Kafein tüketimini azaltın:
Kafein tüketiminin yüksek tansiyon üzerindeki etkisi biraz tartışmalı. Çünkü sık sık kafein tüketmeyen kişilerde kafein alımı kan basıncını 10 mm yükseltiyor. Ancak düzenli olarak kafein tüketen kişilerde kafeinin böyle bir etkisi olduğu görülmemiştir. Kafein tükettikten sonraki ilk yarım saat tansiyonunuzu kontrol edin. Eğer yükseliyorsa kafein size yaramıyor demektir.
Stres seviyenizi kontrol altında tutmaya çalışın:
Biliyoruz, stresten kaçının cümlesi artık pek ciddiyeti kalmayan bir slogana dönüştü ama bilimsel çalışmalar bunu gösteriyor. Stres; en az sigara, alkol ve kilo kadar zararlı. Yüksek tansiyon başta olmak üzere pek çok rahatsızlığın da ana sebebi. Stres seviyenizi kontrol altında tutmaya çalışırken şu tüyoları göz önünde bulundurun;
- Hayattan beklentinizi azaltın.
- Kontrol edemeyeceğiniz şeylere odaklanmayın.

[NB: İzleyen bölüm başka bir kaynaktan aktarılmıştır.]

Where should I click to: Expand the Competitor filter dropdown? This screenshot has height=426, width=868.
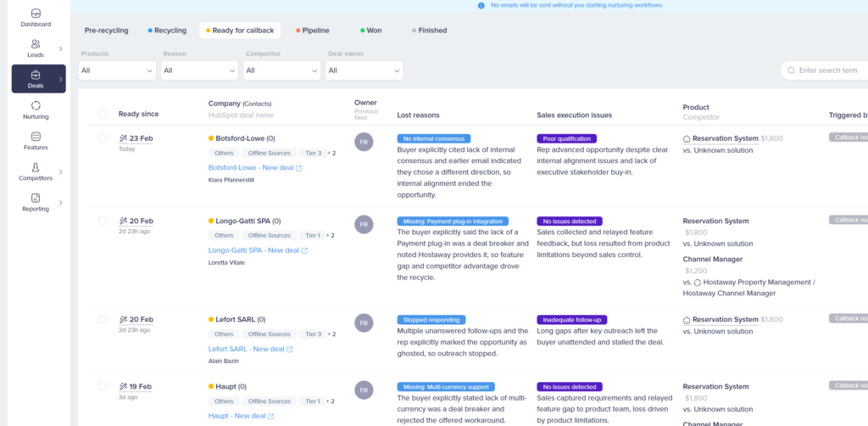click(x=281, y=70)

- Stresinizi arttıran şeylerden uzak durun.
- Dinlenmeye ve keyif aldığınız şeyleri yapmaya çalışın.
- Elinizdekilerin değerini bilin.
Tansiyonunuzu düzenli olarak kontrol edin:
Pek çok yüksek tansiyon hastası zaten hekim tavsiyesi ile sık sık tansiyonunu ölçüyor ve hatta not alıyor. Bu durumu düzenli hale getirin. Tansiyonunuzu normalden daha yükseğe çıkartan durumları ve zaman aralıklarını tespit edin. Eğer hekim tarafından verilen bir ilaç kullanıyorsanız işe yarayıp yaramadığını da bu şekilde görmeniz mümkün.
Tıbbi tavsiyelere uyun:
Söylediğimiz gibi yüksek tansiyon ciddi bir rahatsızlıktır. Ara sıra tansiyonunuzun yükselmesi ve düşmesi normal ancak bu durum kronik hale geldiyse mutlaka uzman bir hekime muayene olmanız tavsiye ediliyor. Hekiminize kulak verin, size özel olarak verdiği tavsiyeleri dinleyin ve elinizden geldiği kadar tüm bunlara uymaya çalışın.

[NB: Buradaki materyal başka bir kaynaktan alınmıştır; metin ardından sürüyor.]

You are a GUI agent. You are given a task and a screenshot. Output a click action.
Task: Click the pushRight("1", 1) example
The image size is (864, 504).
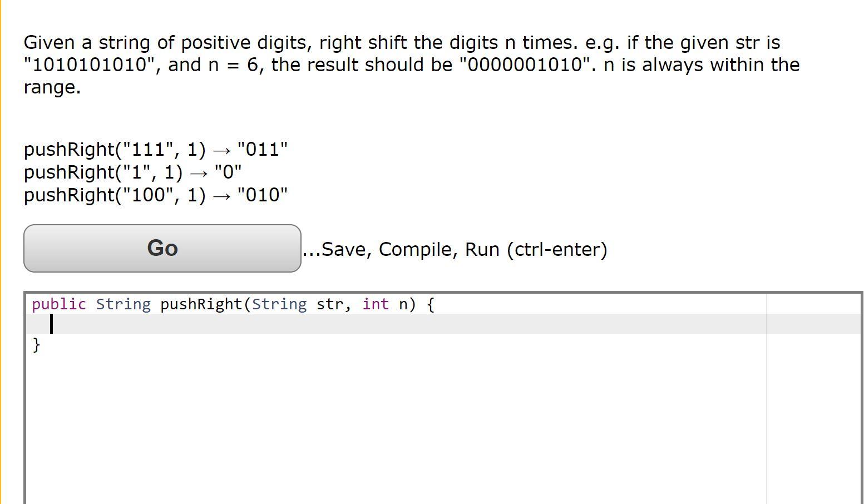point(132,171)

Ülkemizde ve dünyada pek çok kişinin muzdarip olduğu yüksek tansiyonu kontrol altında tutmak için uygulayabileceğiniz bazı yöntemlerden bahsettik. Anlattıklarımızın yalnızca bilgilendirme amaçlı olduğunu ve en doğru tavsiyeleri yine doktorunuzdan alacağınızı hatırlatalım.